On June 28, 2016, the Company acquired 100% of the outstanding capital stock of Newco 5CL Limited (which operates under the trade name "SCM World"), a privately-held firm based in London with 60 employees, for $34.2 million in cash paid at close. SCM World is a leading cross-industry peer network and learning community providing subscription-based research and conferences for supply chain executives. Net of cash acquired with the business and for cash flow reporting purposes, the Company paid approximately $27.9 million in cash for SCM World. The acquisition of SCM World also included an earn-out provision. The fair value of the earn-out was recorded on the acquisition date as part of the cost of the acquisition and was subsequently adjusted with a charge against earnings.

The Company recorded $32.4 million of goodwill and $5.9 million of amortizable intangible assets for these two acquisitions and an immaterial amount of other assets on a net basis. The operating results and the related goodwill are reported as part of the Company's Research and Conferences segments. The Company also recorded an additional $1.9 million of additional goodwill in 2016 related to a prior year acquisition.

Divestitures

During 2018, the Company completed the divestiture of all three of the non-core businesses comprising its Other segment, all of which were acquired in the CEB acquisition in April 2017. These three businesses contributed approximately $97.3 million of revenue and $60.5 million of gross contribution in 2018. The Company used the cash proceeds from these divestitures to pay down outstanding debt.

Additional information regarding the Other segment divestitures is provided below:

CEB Challenger training business

On August 31, 2018, the Company sold its CEB Challenger training business for $119.1 million and realized approximately $116.0 million in cash, which is net of working capital adjustments and certain closing costs. The Company recorded a pretax gain on the sale of approximately $8.3 million.

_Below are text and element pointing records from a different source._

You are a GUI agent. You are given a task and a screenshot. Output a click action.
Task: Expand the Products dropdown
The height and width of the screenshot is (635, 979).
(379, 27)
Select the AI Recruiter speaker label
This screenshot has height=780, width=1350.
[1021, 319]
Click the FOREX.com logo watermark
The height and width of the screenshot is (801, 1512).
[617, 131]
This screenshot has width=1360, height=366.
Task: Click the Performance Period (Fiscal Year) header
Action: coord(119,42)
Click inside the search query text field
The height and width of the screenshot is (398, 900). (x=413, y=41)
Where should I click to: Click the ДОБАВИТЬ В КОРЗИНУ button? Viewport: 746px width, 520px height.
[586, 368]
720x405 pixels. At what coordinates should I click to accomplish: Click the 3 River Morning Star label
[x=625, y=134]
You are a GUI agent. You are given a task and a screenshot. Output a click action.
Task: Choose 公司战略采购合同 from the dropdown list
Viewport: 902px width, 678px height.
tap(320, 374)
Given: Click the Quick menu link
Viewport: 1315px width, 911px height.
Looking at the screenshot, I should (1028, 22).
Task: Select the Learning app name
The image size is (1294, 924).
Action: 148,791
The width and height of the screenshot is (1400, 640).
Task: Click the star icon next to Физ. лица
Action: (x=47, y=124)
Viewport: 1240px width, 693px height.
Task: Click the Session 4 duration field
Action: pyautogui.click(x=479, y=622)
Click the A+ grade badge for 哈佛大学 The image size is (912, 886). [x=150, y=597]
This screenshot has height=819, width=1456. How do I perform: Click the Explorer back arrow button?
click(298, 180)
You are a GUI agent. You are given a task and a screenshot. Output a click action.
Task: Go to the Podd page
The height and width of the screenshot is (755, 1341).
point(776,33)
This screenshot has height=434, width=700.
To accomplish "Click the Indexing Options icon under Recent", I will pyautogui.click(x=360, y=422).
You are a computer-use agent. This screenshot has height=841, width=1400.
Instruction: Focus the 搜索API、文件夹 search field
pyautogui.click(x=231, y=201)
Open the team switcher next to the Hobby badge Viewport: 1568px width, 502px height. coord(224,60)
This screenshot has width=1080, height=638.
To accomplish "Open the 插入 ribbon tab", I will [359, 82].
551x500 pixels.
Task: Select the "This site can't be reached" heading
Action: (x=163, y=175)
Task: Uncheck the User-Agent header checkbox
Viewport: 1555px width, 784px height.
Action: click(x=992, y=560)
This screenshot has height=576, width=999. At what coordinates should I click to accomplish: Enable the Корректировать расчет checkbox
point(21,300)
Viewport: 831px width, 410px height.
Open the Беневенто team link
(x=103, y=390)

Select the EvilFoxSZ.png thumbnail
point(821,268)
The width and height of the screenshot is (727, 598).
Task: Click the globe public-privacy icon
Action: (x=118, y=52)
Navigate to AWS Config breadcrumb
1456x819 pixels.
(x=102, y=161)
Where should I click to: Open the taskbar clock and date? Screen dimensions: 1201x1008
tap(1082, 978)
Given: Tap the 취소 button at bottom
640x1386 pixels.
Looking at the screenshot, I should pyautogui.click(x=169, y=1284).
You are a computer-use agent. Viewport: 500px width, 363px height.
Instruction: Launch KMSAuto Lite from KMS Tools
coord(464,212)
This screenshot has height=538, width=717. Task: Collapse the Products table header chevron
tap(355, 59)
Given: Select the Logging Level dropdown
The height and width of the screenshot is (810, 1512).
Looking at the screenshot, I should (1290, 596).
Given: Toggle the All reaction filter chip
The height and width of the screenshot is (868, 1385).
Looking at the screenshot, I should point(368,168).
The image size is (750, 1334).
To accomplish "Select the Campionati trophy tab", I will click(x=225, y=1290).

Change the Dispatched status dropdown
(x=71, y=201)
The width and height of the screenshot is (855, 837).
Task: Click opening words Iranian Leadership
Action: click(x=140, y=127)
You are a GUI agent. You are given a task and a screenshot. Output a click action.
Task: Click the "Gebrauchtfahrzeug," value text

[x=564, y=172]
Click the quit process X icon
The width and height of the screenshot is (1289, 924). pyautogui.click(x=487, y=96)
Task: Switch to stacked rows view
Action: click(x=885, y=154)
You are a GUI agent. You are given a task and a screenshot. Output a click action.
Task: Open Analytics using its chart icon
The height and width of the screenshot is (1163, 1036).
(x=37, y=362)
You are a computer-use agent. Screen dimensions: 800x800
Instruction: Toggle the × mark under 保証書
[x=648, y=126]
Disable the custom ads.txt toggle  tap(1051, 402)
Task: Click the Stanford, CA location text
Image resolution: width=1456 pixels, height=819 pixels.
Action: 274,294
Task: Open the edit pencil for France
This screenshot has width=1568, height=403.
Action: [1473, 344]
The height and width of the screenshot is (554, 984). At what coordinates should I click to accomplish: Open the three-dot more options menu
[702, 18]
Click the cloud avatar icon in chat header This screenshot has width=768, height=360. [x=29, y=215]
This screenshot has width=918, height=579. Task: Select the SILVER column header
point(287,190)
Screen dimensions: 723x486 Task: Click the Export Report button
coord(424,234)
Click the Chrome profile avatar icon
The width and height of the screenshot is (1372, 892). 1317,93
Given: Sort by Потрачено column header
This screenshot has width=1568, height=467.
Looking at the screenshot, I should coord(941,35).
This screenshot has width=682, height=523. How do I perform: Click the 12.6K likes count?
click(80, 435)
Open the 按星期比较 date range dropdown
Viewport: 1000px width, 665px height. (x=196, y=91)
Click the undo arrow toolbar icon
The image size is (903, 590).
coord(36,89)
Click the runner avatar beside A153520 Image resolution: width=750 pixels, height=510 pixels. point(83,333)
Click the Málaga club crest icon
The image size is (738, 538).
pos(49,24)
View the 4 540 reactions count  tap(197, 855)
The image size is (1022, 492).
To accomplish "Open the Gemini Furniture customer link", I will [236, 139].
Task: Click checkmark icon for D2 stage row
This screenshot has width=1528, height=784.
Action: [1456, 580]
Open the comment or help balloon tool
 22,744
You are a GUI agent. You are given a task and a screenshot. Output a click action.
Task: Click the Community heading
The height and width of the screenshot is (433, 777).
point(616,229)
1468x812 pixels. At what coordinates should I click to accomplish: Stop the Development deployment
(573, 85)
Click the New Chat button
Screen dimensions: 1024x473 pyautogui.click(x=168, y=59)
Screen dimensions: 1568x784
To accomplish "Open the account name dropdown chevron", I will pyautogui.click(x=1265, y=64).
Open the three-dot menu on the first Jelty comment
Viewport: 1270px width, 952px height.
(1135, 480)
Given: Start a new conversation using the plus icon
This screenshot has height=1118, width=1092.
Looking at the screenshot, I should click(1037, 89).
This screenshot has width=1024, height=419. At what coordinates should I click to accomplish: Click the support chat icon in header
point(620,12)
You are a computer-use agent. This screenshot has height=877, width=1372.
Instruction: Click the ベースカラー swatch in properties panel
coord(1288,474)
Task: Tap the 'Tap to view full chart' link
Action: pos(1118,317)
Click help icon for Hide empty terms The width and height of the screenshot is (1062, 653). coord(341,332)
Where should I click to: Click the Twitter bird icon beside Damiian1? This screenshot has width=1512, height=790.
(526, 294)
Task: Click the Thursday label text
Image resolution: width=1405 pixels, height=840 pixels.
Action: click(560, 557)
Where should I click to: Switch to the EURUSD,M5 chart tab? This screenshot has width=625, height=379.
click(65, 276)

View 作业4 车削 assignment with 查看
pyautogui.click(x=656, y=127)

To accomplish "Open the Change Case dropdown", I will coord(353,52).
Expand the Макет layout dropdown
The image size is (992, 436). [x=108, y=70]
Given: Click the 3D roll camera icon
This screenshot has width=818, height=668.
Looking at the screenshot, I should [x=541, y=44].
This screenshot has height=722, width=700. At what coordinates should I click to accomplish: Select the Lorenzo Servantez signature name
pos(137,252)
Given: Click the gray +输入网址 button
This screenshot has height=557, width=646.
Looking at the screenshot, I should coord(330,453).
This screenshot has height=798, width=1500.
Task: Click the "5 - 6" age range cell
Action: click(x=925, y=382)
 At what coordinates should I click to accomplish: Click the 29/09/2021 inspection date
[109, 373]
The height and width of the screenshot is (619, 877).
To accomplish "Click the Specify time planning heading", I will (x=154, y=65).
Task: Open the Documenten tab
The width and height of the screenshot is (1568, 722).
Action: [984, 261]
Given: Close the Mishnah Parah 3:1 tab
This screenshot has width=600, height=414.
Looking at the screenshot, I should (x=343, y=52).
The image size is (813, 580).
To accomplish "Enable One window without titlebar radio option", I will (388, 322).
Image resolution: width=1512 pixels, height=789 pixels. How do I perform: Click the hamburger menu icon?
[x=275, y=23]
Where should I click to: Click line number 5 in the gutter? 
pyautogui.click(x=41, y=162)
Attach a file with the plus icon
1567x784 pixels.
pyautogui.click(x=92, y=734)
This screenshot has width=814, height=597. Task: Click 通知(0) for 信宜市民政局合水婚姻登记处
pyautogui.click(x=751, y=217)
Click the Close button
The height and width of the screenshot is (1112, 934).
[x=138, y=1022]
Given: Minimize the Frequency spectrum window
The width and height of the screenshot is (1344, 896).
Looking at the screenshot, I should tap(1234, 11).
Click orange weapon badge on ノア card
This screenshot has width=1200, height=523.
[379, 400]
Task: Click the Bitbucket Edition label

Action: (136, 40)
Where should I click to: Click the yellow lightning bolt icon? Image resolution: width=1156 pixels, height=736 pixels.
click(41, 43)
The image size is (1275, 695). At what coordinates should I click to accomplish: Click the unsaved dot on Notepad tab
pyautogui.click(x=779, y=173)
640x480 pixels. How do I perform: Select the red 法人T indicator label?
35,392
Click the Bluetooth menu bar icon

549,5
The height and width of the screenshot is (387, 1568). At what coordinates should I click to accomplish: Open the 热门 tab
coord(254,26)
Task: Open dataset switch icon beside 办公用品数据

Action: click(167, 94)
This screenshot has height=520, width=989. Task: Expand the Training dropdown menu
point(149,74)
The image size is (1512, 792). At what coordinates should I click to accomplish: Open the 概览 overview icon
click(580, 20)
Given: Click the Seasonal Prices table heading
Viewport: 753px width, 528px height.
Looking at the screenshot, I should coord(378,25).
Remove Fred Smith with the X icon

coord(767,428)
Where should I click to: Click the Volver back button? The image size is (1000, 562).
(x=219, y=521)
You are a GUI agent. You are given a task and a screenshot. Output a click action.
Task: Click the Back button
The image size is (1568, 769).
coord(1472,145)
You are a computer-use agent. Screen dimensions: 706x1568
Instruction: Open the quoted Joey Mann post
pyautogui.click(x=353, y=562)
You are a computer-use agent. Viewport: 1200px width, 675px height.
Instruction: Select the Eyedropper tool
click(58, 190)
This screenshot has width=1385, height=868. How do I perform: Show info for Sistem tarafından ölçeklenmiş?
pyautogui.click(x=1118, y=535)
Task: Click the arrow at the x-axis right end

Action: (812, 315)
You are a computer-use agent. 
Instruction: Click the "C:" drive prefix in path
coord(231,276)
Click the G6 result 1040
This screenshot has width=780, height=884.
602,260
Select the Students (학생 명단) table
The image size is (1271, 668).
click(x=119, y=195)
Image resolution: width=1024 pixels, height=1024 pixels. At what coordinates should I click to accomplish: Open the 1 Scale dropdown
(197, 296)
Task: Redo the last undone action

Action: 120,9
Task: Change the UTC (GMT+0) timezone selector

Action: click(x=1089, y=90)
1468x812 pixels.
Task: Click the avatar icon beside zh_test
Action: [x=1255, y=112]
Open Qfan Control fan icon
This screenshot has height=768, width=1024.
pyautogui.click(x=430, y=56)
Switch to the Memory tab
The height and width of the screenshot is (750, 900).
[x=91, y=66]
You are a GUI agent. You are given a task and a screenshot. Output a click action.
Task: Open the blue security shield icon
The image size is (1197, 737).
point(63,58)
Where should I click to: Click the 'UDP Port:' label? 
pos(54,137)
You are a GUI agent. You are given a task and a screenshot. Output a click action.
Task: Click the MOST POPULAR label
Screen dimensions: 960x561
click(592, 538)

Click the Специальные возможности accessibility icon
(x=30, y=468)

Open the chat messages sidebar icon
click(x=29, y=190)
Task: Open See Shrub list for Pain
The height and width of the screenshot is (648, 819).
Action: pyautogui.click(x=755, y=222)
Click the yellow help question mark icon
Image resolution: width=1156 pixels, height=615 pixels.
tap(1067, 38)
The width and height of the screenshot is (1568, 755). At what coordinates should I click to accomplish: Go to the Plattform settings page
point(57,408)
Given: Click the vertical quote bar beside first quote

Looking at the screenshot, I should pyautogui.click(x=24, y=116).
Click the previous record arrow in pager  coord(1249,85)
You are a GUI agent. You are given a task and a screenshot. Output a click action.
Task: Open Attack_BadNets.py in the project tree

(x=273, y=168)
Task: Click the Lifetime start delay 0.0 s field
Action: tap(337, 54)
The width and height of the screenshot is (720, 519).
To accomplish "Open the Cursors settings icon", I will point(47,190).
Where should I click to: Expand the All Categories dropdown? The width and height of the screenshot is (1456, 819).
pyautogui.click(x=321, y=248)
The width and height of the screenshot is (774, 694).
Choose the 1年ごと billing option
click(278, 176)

CEB Workforce Survey and Analytics business

On May 1, 2018, the Company sold its CEB Workforce Survey and Analytics business for $28.0 million and realized approximately $26.4 million in cash, which is net of certain closing expenses. The Company recorded a pretax gain on the sale of approximately $8.8 million.

CEB Talent Assessment business

On April 3, 2018, the Company sold its CEB Talent Assessment business for $403.0 million and realized approximately $375.8 million in cash from the sale, which is net of cash transferred with the business and certain closing expenses. The Company recorded a pretax gain of approximately $15.5 million on the sale.

Other asset sales

During 2018, the Company also received $8.6 million in cash proceeds as well as other consideration and recorded a net pretax gain of approximately $12.8 million from the sale of certain non-core assets acquired in the CEB transaction. This includes the October 31, 2018 sale of a small Research segment product called Metrics That Matter.